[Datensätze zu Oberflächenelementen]
▼
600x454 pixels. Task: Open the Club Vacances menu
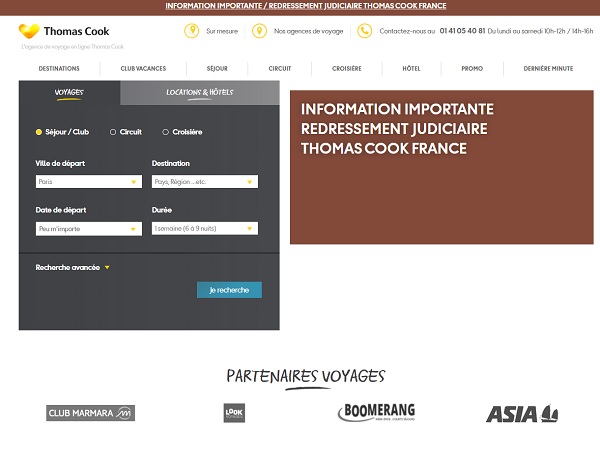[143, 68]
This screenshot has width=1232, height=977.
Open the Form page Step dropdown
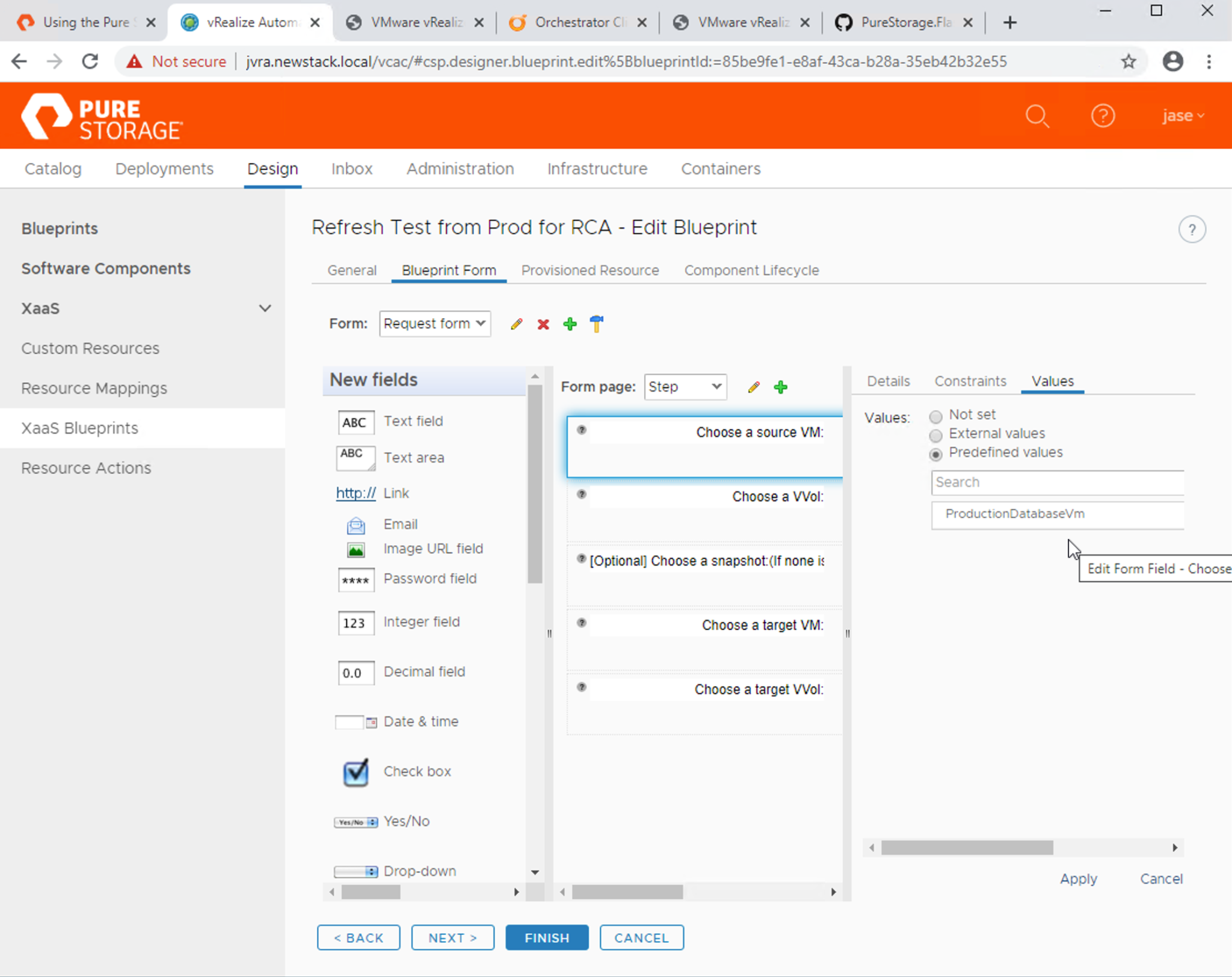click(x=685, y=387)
▲
* AUFGABENSTELLUNG
Geben Sie sämtliche Zeilen der obigen Datensätze vollständig wieder und verschieben Sie dabei jede Koordinate in den Antworten um -13. Lassen Sie die Bilder in Ihrer Antwort weg.

* ANTWORT
600x454 pixels. Task: Open the Club Vacances menu
[130, 55]
This screenshot has width=1232, height=977.
Open the Form page Step dropdown
click(x=672, y=374)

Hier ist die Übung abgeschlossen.